The Whistleblower Protection Act of 1778 was the first piece of legislation concerning whistleblower protection in the United States passed by the Second Continental Congress. The act was created as a result of the actions of Continental Navy officer Commodore Esek Hopkins, who was reported on by ten fellow officers in February 1777, including Richard Marven and Samuel Shaw, for torturing British prisoners of war imprisoned onboard the frigate while it was in the Providence River. The whistleblowers reported on Hopkins' use of torture by filing a petition to the Eastern Navy Board, then the Marine Committee, and ultimately the Second Continental Congress. Congressional politicians, aware of the burdens the act placed on American civil servants, included in the act a provision for legal expenses in the event that whistleblowers were the subject of legal proceedings. President of the Continental Congress Henry Laurens signed the act into law in York, Pennsylvania on July 30, 1778.

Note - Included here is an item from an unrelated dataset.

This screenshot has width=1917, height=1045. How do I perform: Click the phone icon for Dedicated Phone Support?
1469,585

The petition went as follows:

The Complaint Petitions as Filed by the Continental Navy Mariners

On Board the Warren - Feby 19, 1777

To the Honorable Marine Committee

Much respected Gentlemen

We, who present this petition, engaged on board the ship Warren, with as earnest desire and fixed expectations of doing our country Some Service; we are still anxious for the weal of America, and wish nothing more earnestly than to see her in peace and prosperity. We are ready to hazard every thing that is dear, and if necessary, Sacrifice our lives for the welfare of our country. We are desirous of being active in the defense of our constitutional liberties and privileges against the unjust cruel claims of tyranny and oppression, but as things are now circumstanced on board the frigate there seems to be no prospect of our being serviceable in our present stations. We have been in this Situation for a considerable space of time. We are personally well acquainted with the real character and conduct of our commander, commodore Hopkins, and we take this Method, not having a more convenient opportunity, of sincerely and humbly petitioning the Honorable Marine Committee that they would inquire into his character and conduct, for we suppose that his Character is such, and that he has been guilty of such crimes as render him quite unfit for the publick department he now occupies, which crimes we the Subscribers can Sufficiently attest.

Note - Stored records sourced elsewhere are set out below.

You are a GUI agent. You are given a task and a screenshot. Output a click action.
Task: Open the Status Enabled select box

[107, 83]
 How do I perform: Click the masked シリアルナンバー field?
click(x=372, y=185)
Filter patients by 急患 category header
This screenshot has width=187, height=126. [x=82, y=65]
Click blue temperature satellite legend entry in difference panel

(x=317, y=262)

P.S. Captain Grannis the bearer of this will be able to give all the information desired.

- Roger Haddock
- John Truman
- James Browden
- John Grannis
- John Reed
- Jas Sellers
- Richard Marven
- George Stillman
- Barnabas Lothrop
- Samuel Shaw

On Board the Ship Warren - Feby 23, 1777

The regard which I have for my country has induced me to write the following accusation against Commodore Hopkins.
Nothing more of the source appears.